### REQUIRED WORK
Output each record below exactly as it stands, leaving out the pictures.

### RECORDS FOR PROCESSING
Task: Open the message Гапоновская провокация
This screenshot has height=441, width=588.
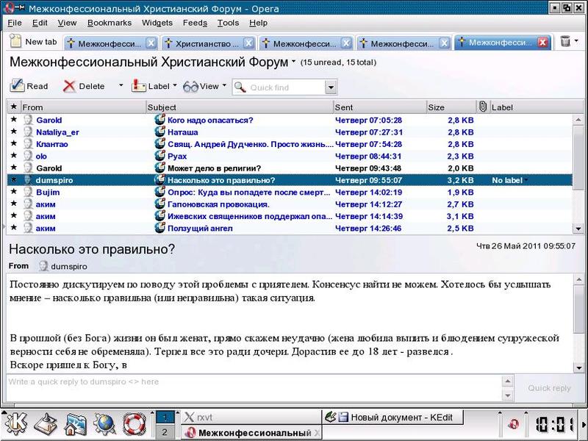Action: 218,204
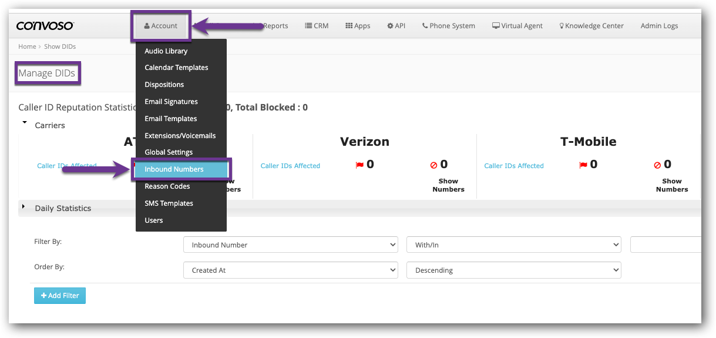Open the Apps grid menu
This screenshot has width=716, height=338.
point(358,26)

### EXERCISE RESULT
Task: Open the message Гапоновская провокация
This screenshot has height=441, width=588.
Action: 218,204
Open the Apps grid menu
This screenshot has width=716, height=338.
point(358,26)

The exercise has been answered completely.